Artikel 6 van het Organisatie-, mandaat- en volmachtbesluit directie Arbeidsomstandigheden 2012 wordt als volgt gewijzigd:

1. Voor de tekst wordt de aanduiding ‘1.’ geplaatst.

2. Er worden twee leden toegevoegd, luidende:

  • 2. De teamleiders, ressorterende onder de directeur Arbeidsmarktfraude, alsmede de projectleiders/coördinerend medewerkers, ressorterende onder de directeur Analyse, Programmering en Signalering, die zijn belast met de leiding van inspectieprojecten ter uitvoering van de Arbeidstijdenwet, zijn bevoegd om namens een bewindspersoon besluiten te nemen en handelingen te verrichten die noch een besluit, noch een privaatrechtelijke rechtshandeling zijn, voor zover zij verband houden met het toezicht op de naleving van het bepaalde bij of krachtens de Arbeidstijdenwet en voor zover zij niet zijn voorbehouden aan een bewindspersoon, de secretaris-generaal, de plaatsvervangend secretaris-generaal, de inspecteur-generaal of de directeur.

  • 3. De projectleiders/coördinerend medewerkers, ressorterende onder de directeur Analyse, Programmering en Signalering, die zijn belast met de leiding van inspectieprojecten ter uitvoering van de Warenwet, zijn bevoegd om namens een bewindspersoon besluiten te nemen en handelingen te verrichten die noch een besluit, noch een privaatrechtelijke rechtshandeling zijn, voor zover zij verband houden met het toezicht op de naleving van het bepaalde bij of krachtens de Warenwet en voor zover zij niet zijn voorbehouden aan een bewindspersoon, de secretaris-generaal, de plaatsvervangend secretaris-generaal, de inspecteur-generaal of de directeur.

ARTIKEL III

Deze regeling treedt in werking met ingang van de dag na de datum van uitgifte van de Staatscourant waarin zij wordt geplaatst, en werkt terug tot en met 1 februari 2015.

Deze regeling zal met de toelichting in de Staatscourant worden geplaatst.

Den Haag, 23 november 2015

De Minister van Sociale Zaken en Werkgelegenheid, namens deze, J.A. van den Bos, inspecteur-generaal Sociale Zaken en Werkgelegenheid

TOELICHTING

Met artikel I van deze wijzigingsregeling komt de zinsnede ‘mits de betreffende functionaris daarmee schriftelijk instemt’ in artikel 14, derde lid, van het Organisatie-, mandaat- en volmachtbesluit inspecteur-generaal SZW 2012 te vervallen.
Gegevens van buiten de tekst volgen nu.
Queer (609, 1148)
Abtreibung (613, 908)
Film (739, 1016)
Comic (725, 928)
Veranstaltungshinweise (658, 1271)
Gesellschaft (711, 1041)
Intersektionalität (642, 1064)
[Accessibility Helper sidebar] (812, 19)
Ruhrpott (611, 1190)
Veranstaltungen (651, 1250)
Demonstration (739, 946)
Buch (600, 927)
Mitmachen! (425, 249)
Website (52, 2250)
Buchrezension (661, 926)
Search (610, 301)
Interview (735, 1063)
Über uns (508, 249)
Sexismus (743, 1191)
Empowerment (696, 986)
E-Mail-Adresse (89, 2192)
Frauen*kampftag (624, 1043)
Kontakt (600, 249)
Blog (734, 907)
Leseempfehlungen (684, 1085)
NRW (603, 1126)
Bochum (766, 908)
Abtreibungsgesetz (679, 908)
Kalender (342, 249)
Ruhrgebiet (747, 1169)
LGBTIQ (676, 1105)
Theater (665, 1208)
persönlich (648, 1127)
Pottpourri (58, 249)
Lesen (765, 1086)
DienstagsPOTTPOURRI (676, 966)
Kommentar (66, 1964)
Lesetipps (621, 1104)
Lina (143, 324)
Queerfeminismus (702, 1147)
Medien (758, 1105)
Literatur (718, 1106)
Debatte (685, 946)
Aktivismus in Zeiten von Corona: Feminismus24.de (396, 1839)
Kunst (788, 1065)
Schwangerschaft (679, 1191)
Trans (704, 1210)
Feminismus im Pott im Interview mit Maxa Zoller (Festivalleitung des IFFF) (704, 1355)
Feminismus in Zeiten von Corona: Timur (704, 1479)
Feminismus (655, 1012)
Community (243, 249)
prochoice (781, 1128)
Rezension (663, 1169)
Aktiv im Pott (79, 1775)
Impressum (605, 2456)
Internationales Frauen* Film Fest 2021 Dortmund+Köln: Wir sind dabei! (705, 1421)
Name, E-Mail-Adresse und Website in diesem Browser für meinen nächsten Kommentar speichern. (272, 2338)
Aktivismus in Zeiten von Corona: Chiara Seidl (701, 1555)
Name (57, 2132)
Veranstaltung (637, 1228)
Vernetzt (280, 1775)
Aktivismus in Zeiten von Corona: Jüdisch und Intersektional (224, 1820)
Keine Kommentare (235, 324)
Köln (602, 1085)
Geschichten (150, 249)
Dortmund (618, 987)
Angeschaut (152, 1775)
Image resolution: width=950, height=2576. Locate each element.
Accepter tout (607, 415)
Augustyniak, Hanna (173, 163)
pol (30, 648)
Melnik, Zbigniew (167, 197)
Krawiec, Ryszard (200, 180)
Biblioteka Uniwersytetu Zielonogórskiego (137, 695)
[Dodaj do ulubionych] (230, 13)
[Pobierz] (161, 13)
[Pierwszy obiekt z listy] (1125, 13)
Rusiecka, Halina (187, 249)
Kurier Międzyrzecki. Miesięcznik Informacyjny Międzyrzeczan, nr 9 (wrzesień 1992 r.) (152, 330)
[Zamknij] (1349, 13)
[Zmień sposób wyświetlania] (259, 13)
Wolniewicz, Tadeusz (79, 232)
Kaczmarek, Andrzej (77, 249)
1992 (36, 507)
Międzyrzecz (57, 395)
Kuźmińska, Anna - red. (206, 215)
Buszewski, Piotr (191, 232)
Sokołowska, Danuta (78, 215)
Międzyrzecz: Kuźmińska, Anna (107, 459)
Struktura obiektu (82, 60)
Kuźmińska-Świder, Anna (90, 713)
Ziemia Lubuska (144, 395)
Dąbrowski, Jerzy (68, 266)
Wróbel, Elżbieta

Toestemming van een gemandateerde bij een mandaat, komende van een andere directeur binnen de Inspectie SZW dan die waaronder de gemandateerde ressorteert, is overbodig, gelet op de bedoeling van artikel 10:4 van de Algemene wet bestuursrecht, dat alleen van toepassing is bij mandaat van een ander bestuursorgaan.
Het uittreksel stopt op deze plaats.